Every word of the data must be reproduced in your reply exactly.

[[ SUPPLIED DATA, beginning ]]

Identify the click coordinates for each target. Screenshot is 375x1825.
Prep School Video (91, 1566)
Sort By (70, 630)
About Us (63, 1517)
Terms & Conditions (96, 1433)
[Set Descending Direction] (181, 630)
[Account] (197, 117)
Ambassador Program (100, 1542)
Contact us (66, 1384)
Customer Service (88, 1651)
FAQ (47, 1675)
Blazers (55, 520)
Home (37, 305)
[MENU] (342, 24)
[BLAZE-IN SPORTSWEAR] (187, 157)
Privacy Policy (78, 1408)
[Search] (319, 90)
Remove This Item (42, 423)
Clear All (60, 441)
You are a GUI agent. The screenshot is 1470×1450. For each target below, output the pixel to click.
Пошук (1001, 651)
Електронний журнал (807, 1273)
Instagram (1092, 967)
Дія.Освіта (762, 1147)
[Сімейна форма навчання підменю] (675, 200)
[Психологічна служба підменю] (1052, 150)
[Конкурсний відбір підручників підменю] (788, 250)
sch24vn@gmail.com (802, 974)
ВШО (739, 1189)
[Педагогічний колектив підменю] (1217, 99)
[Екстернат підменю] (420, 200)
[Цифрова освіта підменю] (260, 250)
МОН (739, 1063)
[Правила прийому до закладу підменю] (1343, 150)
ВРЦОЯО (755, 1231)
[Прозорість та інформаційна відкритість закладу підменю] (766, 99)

[[ SUPPLIED DATA, end ]]

• _WORKED SOLUTION_:
Identify the click coordinates for each target. Screenshot is 375x1825.
Prep School Video (91, 1566)
Sort By (70, 630)
About Us (63, 1517)
Terms & Conditions (96, 1433)
[Set Descending Direction] (181, 630)
[Account] (197, 117)
Ambassador Program (100, 1542)
Contact us (66, 1384)
Customer Service (88, 1651)
FAQ (47, 1675)
Blazers (55, 520)
Home (37, 305)
[MENU] (342, 24)
[BLAZE-IN SPORTSWEAR] (187, 157)
Privacy Policy (78, 1408)
[Search] (319, 90)
Remove This Item (42, 423)
Clear All (60, 441)
You are a GUI agent. The screenshot is 1470×1450. For each target below, output the pixel to click.
Пошук (1001, 651)
Електронний журнал (807, 1273)
Instagram (1092, 967)
Дія.Освіта (762, 1147)
[Сімейна форма навчання підменю] (675, 200)
[Психологічна служба підменю] (1052, 150)
[Конкурсний відбір підручників підменю] (788, 250)
sch24vn@gmail.com (802, 974)
ВШО (739, 1189)
[Педагогічний колектив підменю] (1217, 99)
[Екстернат підменю] (420, 200)
[Цифрова освіта підменю] (260, 250)
МОН (739, 1063)
[Правила прийому до закладу підменю] (1343, 150)
ВРЦОЯО (755, 1231)
[Прозорість та інформаційна відкритість закладу підменю] (766, 99)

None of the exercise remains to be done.